Page MenuHomePhabricator

es1019 IPMI and its management interface are unresponsive (again2)
Closed, ResolvedPublic

Description

For the sixth time, this happens: T120689 T155691 T187530 T201132 T213422

Normally I wouldn't bother with it unless there is some maintenance scheduled, but sadly this is blocking T147074 (which affects dc ops too) so we better go through once again.

Stopping the server, disconnecting the cables and reconnecting them should do. Please coordinate with @Marostegui as this host is in production and we will only stop it with you available or we will lose control of it.

Event Timeline

Marostegui added a parent task: Restricted Task.
Marostegui moved this task from Triage to Blocked external/Not db team on the DBA board.

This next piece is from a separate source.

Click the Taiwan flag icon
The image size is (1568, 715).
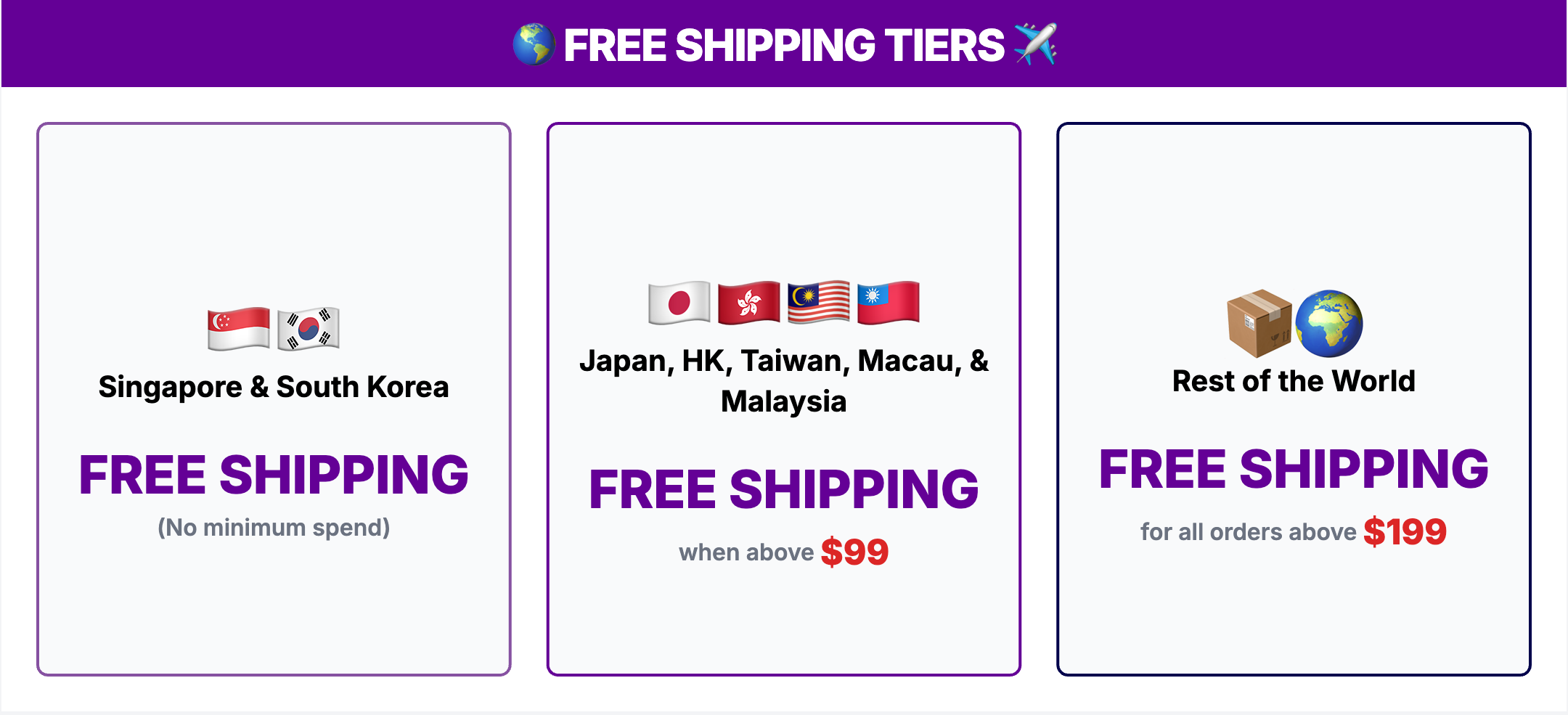click(x=888, y=302)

@Cmjohnson or @Jclark-ctr let me know when it is a moment to power drain this host and I will have it ready (aka I will depool it)

@Marostegui Can you depool it leave it for us to do when we get a free moment. It's an easy thing to do but may not happen until later in the day after your normal day.

@Marostegui Can you depool it leave it for us to do when we get a free moment. It's an easy thing to do but may not happen until later in the day after your normal day.

Hey!
Sorry, I was already offline when you wrote this.
These kind of hosts are not easy to depool, so it is better if we schedule a day to perform this so we can organize ourselves and depool it way ahead.
Let me know which day would work for you - I am out next week from Monday to Wednesday.

Thanks!

@Marostegui can you please depool this. I will do around 1400UTC on Thursday

@Marostegui can you please depool this. I will do around 1400UTC on Thursday

Will have it ready by Thursday - thanks!

Change 540006 had a related patch set uploaded (by Marostegui; owner: Marostegui):
[operations/mediawiki-config@master] db-eqiad.php: Depool es1019

https://gerrit.wikimedia.org/r/540006

Change 540006 merged by jenkins-bot:
[operations/mediawiki-config@master] db-eqiad.php: Depool es1019

https://gerrit.wikimedia.org/r/540006

Mentioned in SAL (#wikimedia-operations) [2019-10-03T13:40:06Z] <marostegui@deploy1001> Synchronized wmf-config/db-eqiad.php: Depool es1019 for on-site maintenance T233698 (duration: 01m 01s)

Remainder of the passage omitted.